┏━━

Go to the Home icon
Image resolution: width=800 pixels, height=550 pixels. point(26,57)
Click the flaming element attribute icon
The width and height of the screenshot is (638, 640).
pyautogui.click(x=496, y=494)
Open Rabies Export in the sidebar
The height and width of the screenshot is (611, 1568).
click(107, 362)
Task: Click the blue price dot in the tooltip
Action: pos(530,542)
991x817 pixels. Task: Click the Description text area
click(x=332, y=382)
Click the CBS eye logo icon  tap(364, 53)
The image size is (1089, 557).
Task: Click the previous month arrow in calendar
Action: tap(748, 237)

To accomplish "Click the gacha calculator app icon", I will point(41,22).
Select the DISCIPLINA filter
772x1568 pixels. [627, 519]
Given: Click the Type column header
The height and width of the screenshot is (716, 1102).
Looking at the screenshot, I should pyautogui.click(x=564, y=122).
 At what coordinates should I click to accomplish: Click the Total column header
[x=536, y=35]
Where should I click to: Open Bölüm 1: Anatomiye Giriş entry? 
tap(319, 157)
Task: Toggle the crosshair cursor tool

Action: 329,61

┗━━

Assigned task -> Output the records in full. Keep every character as it is.

Answer for this exercise ->
Go to the Home icon
Image resolution: width=800 pixels, height=550 pixels. point(26,57)
Click the flaming element attribute icon
The width and height of the screenshot is (638, 640).
pyautogui.click(x=496, y=494)
Open Rabies Export in the sidebar
The height and width of the screenshot is (611, 1568).
click(107, 362)
Task: Click the blue price dot in the tooltip
Action: pos(530,542)
991x817 pixels. Task: Click the Description text area
click(x=332, y=382)
Click the CBS eye logo icon  tap(364, 53)
The image size is (1089, 557).
Task: Click the previous month arrow in calendar
Action: tap(748, 237)

To accomplish "Click the gacha calculator app icon", I will point(41,22).
Select the DISCIPLINA filter
772x1568 pixels. [627, 519]
Given: Click the Type column header
The height and width of the screenshot is (716, 1102).
Looking at the screenshot, I should pyautogui.click(x=564, y=122).
 At what coordinates should I click to accomplish: Click the Total column header
[x=536, y=35]
Where should I click to: Open Bölüm 1: Anatomiye Giriş entry? 
tap(319, 157)
Task: Toggle the crosshair cursor tool

Action: 329,61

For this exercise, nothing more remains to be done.